Angie, it is so beautiful. I love to crochet, too. I can knit pretty good, but really can crochet up a storm. I was so young when I learned that I don't really remember learning. I just have always kind of known how to crochet.


----------



## Billie in MO (Jun 9, 2002)

Darn you Angie,!!! Now I am going to have to tear out the scrap one I started out of the discontinued yarn. Decided to search for this wave ripple and came across the "Ripple Along" group on Flickr. Found several designs that will do nicely for the 4 colors I have. Must nicer than what I have going on with it.

Sheesh, what an enabler you are!!! Was just looking to use it up and now I have to make it pretty!!


----------



## AngieM2 (May 10, 2002)

Billie - you'll have to see what I started with some of the left over yarn.
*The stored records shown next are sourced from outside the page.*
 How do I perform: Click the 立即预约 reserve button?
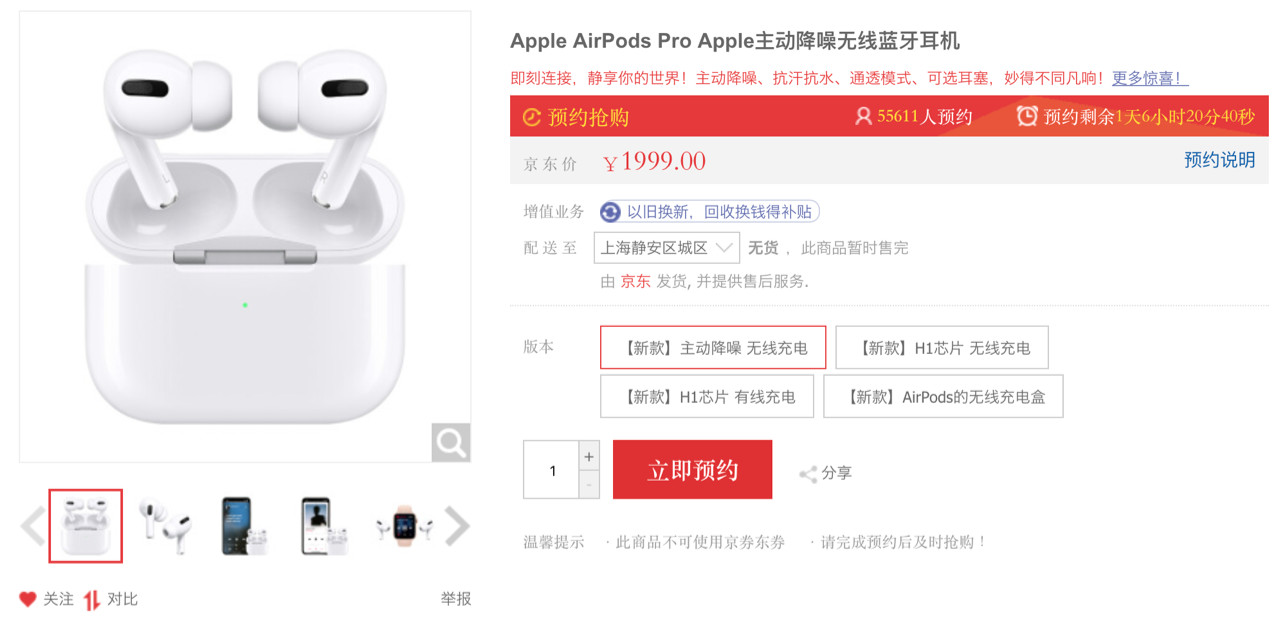pos(692,470)
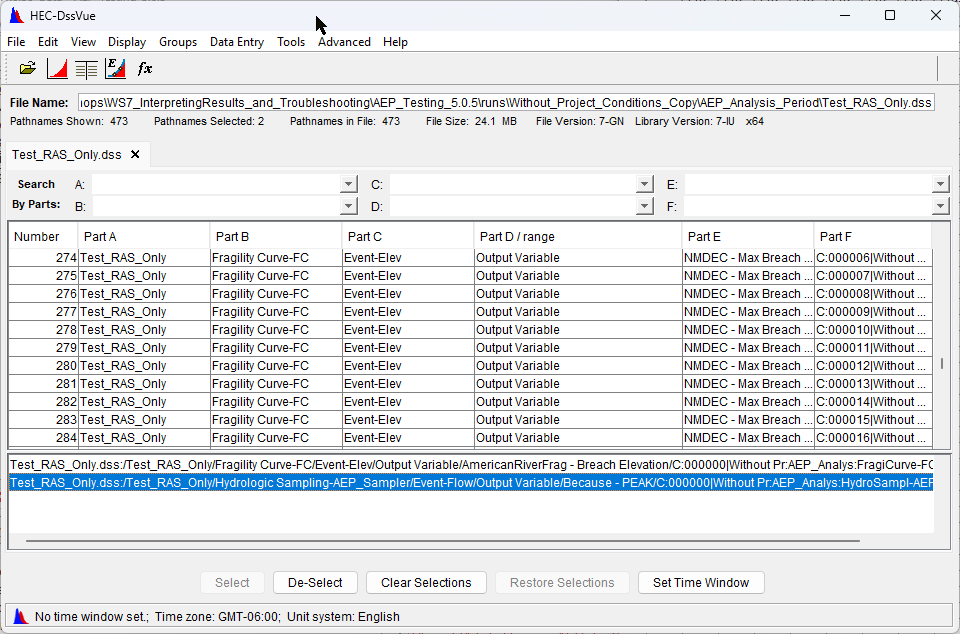Click the Plot data toolbar icon
This screenshot has width=960, height=634.
(x=57, y=68)
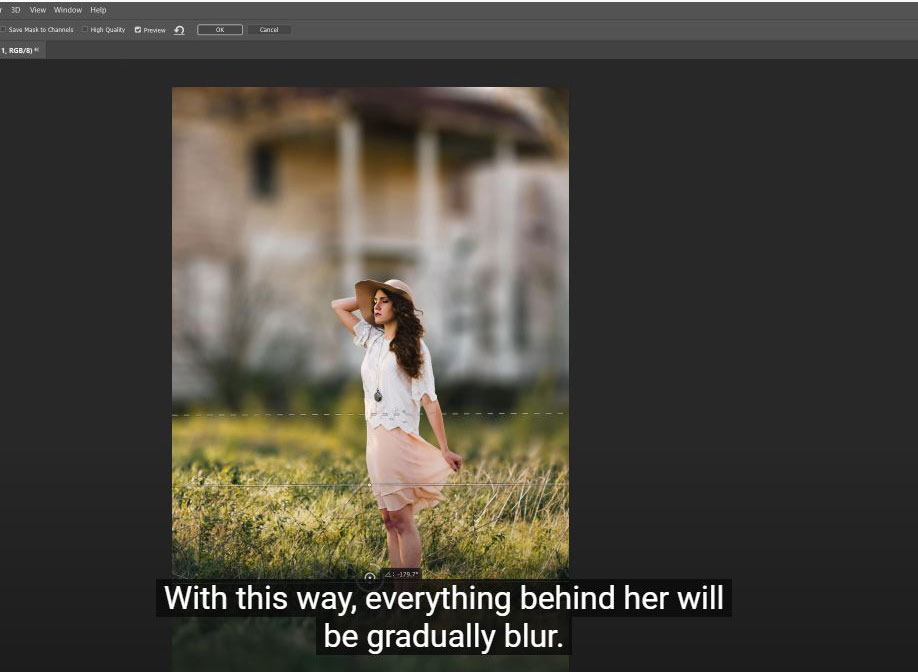Image resolution: width=918 pixels, height=672 pixels.
Task: Click the -179.7° angle readout
Action: pos(402,575)
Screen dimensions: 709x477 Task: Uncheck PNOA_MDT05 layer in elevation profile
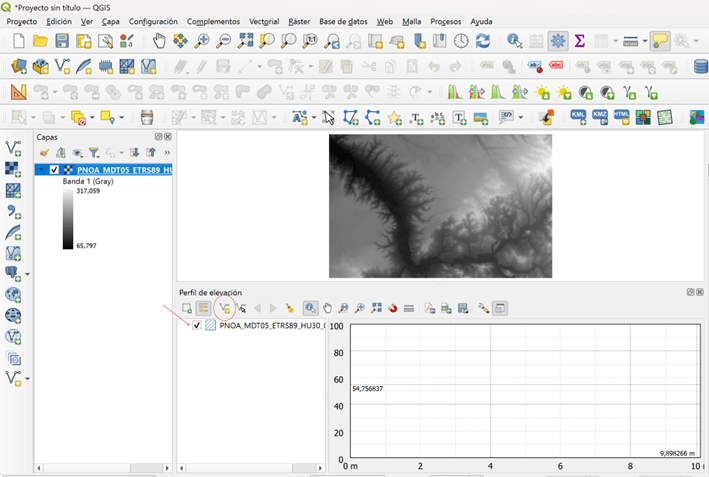(197, 326)
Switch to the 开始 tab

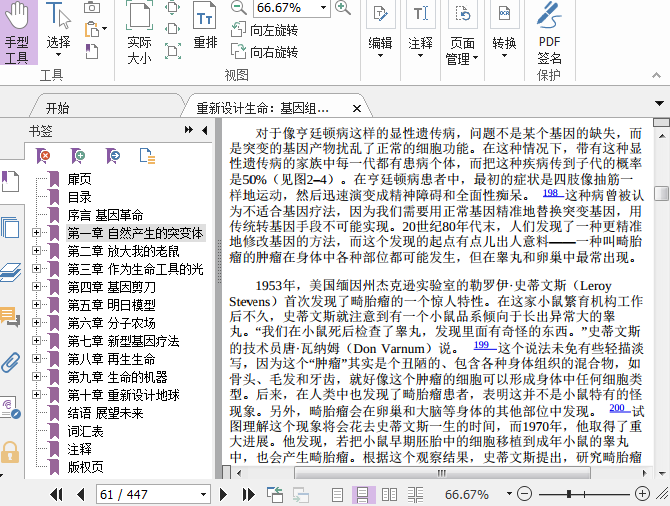(58, 108)
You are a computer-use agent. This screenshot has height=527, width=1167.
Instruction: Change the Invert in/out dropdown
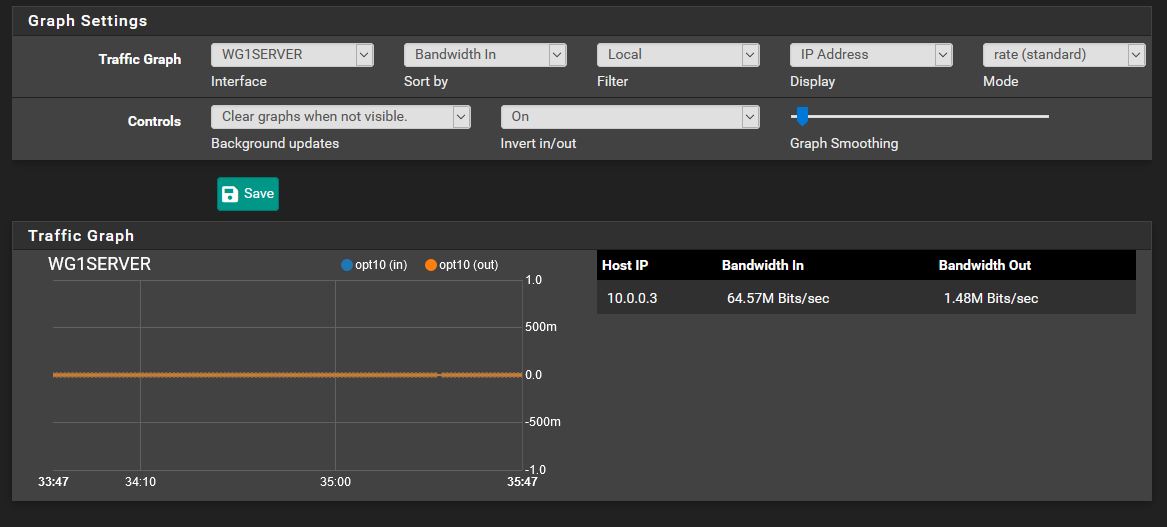coord(630,117)
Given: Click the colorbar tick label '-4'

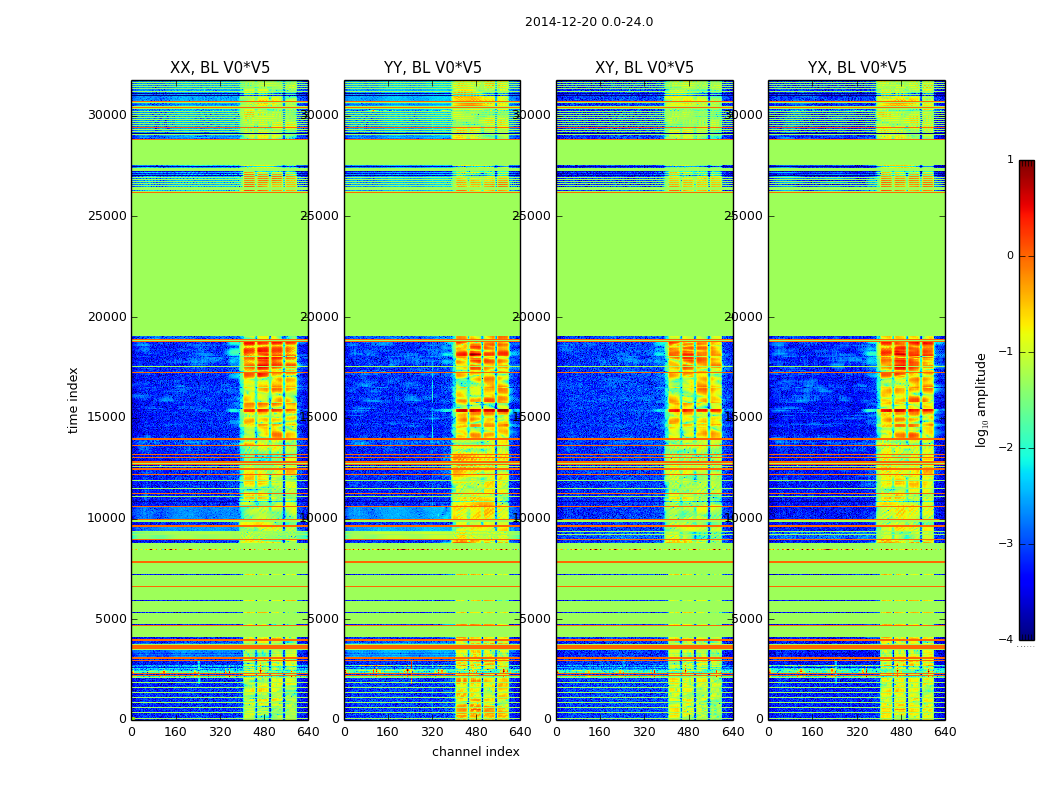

I'm liking this as it's a wave and not the sharp points of a true ripple. 
When I'm home, I'll have to get the saved page that I got the instructions from and post here, so you can see, and get inspired.


----------



## katy (Feb 15, 2010)

What a difference ! Congratulations Angie, on making something for someone that is beautiful and durable with reasonable care. BTW you are extremely talented, just in case you haven't heard that lately.


----------



## Calico Katie (Sep 12, 2003)

Really pretty, Angie! Do you knit, too? I love to knit but can't do very much because of the pain it causes in my thumbs and wrists. I'm wondering if crocheting would be less painful.


----------



## AngieM2 (May 10, 2002)

I knit a little bit.

I've done one sweater in my life.

And one pair of socks,
And a lot of pull on knit caps, 
and a few baby booties.

But I'm not as secure or fluid with knitting needles.


----------



## Goatsandsheep (Jun 7, 2006)

Lovely! Love the colors.


----------